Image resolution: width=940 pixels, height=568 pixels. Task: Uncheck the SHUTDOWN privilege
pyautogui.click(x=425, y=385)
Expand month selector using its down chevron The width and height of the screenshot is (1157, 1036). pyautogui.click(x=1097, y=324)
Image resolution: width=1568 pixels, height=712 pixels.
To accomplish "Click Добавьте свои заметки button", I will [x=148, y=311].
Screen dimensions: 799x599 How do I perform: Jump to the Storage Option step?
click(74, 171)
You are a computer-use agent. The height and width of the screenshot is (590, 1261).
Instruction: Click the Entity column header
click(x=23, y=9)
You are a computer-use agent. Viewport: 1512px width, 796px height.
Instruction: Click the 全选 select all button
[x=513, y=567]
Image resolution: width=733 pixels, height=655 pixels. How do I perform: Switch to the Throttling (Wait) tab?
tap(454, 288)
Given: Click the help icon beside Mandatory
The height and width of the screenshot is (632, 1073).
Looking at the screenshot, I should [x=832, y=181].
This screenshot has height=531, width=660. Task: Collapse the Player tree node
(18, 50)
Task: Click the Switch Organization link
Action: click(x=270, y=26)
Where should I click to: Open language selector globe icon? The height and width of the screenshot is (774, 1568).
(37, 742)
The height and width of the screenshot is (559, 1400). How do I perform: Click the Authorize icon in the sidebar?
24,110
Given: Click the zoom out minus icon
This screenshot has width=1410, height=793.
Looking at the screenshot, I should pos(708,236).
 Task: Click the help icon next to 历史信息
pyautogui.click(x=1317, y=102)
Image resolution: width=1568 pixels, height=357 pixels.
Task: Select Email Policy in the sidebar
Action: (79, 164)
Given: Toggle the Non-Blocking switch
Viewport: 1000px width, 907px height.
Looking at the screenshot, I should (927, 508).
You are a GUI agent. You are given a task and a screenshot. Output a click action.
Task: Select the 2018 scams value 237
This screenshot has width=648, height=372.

+ + + + + + +

REQUIRED ACTION
Each entry above is to be duplicated exactly, with nothing left out.

TASK RESPONSE
Image resolution: width=940 pixels, height=568 pixels. Task: Uncheck the SHUTDOWN privilege
pyautogui.click(x=425, y=385)
Expand month selector using its down chevron The width and height of the screenshot is (1157, 1036). pyautogui.click(x=1097, y=324)
Image resolution: width=1568 pixels, height=712 pixels.
To accomplish "Click Добавьте свои заметки button", I will [x=148, y=311].
Screen dimensions: 799x599 How do I perform: Jump to the Storage Option step?
click(74, 171)
You are a computer-use agent. The height and width of the screenshot is (590, 1261).
Instruction: Click the Entity column header
click(x=23, y=9)
You are a computer-use agent. Viewport: 1512px width, 796px height.
Instruction: Click the 全选 select all button
[x=513, y=567]
Image resolution: width=733 pixels, height=655 pixels. How do I perform: Switch to the Throttling (Wait) tab?
tap(454, 288)
Given: Click the help icon beside Mandatory
The height and width of the screenshot is (632, 1073).
Looking at the screenshot, I should [x=832, y=181].
This screenshot has height=531, width=660. Task: Collapse the Player tree node
(18, 50)
Task: Click the Switch Organization link
Action: click(x=270, y=26)
Where should I click to: Open language selector globe icon? The height and width of the screenshot is (774, 1568).
(37, 742)
The height and width of the screenshot is (559, 1400). How do I perform: Click the Authorize icon in the sidebar?
24,110
Given: Click the zoom out minus icon
This screenshot has width=1410, height=793.
Looking at the screenshot, I should pos(708,236).
 Task: Click the help icon next to 历史信息
pyautogui.click(x=1317, y=102)
Image resolution: width=1568 pixels, height=357 pixels.
Task: Select Email Policy in the sidebar
Action: (79, 164)
Given: Toggle the Non-Blocking switch
Viewport: 1000px width, 907px height.
Looking at the screenshot, I should (927, 508).
You are a GUI agent. You are given a task and a screenshot. Output a click action.
Task: Select the 2018 scams value 237
This screenshot has width=648, height=372.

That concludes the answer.